After a Demurrer of the defendant, Ben-ward, Inc., was overruled, said defendant entered a general issue plea of not guilty.

Thereafter, on motion, the defendants were required to plead their defenses specially. Defendant, David Hornbuckle, then entered his plea wherein, among other things, he charged that the defendant, Jerry Gann, who was driving a truck of Benward, Inc., when asked if he had any diesel fuel, replied that he was out of such fuel but that he did have a few gallons of gasoline with water which he was going to have to dispose of. Thereupon, his truck was driven closer to the brush pile and gasoline was pumped out of the fuel drum located on the back of the truck onto the brush pile, and that the plaintiff participated in this procedure and was fully aware that the fuel placed on the brush pile was gasoline rather than diesel fuel. Furthermore, it is charged that a discussion occurred in plaintiff’s presence as to the best and safest way to light the gasoline and it was determined that a paper wrapped around a rock should be lit and thrown on the brush pile from a safe distance. It is further averred that while defendants Hornbuckle and Gann were looking for paper to use as a means of safely lighting the fire, the plaintiff went to the trash pile and set fire to it, causing the explosion which injured him. It is averred by defendant Hornbuckle that he shouted a warning to the plaintiff but this warning was not heeded.

The foregoing averments in the plea of Hornbuckle were supported by his testimony and that of the defendant Gann.

The special plea of defendant, Benward, Inc., asserts that said defendant had no connection whatever with the operation on Hornbuckle’s farm carried on by the plaintiff and Hornbuckle, and the only purpose for which the defendant Gann approached the scene of the accident was to inform Mr. Hornbuckle that, by permission of his wife, the truck of defendant had been temporarily parked on Hornbuckle’s property. It is denied that Gann had any authority to furnish gasoline or fuel for the burning of trash or to do any other act in connection therewith and this plea is supported by the testimony of Gann and other witnesses.

The special plea of defendant, Jerry Gann, asserts substantially the same facts as those related in the pleas of the other two defendants and avers that plaintiff participated in the procedure by which the gasoline was sprayed on the trash pile [546]*546and that after the spraying of the gasoline the defendant Gann moved the truck away from the area, whereupon the explosion occurred. It is alleged that plaintiff’s injuries were the sole, direct and proximate result of his own negligence.

Assignment No. 6 asserts that it was error for the Trial Judge to sustain the motion for a directed verdict by the defendant, Benward, Inc., at the conclusion of plaintiff’s proof. This assignment presents the question whether there was any evidence to justify a verdict against the defendant, Benward, Inc.

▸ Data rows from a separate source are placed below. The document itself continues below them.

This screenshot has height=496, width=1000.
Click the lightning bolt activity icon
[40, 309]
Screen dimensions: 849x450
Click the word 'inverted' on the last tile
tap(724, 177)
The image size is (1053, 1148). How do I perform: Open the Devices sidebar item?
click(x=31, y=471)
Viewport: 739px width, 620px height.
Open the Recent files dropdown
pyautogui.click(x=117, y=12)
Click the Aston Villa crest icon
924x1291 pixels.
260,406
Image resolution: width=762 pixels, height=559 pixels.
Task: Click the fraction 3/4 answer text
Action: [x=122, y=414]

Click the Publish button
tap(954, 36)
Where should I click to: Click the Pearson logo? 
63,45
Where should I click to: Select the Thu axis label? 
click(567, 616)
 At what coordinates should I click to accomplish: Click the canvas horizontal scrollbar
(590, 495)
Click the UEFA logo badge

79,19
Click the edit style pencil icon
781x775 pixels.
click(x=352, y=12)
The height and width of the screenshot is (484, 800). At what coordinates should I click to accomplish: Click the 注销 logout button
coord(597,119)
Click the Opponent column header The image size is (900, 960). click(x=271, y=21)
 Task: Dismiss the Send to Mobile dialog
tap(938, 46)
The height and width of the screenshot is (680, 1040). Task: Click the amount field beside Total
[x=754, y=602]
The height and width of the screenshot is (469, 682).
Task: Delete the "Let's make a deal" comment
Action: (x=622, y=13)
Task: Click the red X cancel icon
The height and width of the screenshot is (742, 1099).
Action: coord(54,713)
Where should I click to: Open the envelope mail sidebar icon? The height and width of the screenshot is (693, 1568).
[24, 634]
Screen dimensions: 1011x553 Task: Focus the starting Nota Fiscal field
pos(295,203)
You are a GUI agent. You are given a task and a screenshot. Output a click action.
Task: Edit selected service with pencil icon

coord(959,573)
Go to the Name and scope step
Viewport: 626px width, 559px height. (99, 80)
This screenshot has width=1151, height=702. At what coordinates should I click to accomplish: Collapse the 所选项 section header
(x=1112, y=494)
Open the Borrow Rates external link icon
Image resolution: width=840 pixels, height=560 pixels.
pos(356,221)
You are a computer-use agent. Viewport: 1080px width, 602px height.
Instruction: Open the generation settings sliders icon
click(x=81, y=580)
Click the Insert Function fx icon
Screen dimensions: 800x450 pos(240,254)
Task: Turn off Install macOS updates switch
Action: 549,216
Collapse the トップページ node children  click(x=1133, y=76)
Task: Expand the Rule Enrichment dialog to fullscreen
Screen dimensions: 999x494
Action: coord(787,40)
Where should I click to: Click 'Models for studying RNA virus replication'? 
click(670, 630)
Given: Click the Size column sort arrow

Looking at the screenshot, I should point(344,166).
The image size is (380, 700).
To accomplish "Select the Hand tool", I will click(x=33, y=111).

The evidence in the record sustains the plea of this defendant in that it is shown that the primary purpose of the visit of Mr. Gann to the scene of the accident was to notify Mr. Hornbuckle that a machine of Benward, Inc., had been parked on his property with the permission of his wife. While there is some evidence that Mr. Gann used the occasion to encourage Mr. Hornbuckle to engage Benward, Inc., to build a driveway for him, all of the testimony is to the effect that Mr. Gann was a workman in the grading department of Benward, Inc., and that he had no duties in connection with the solicitation of business for his employer.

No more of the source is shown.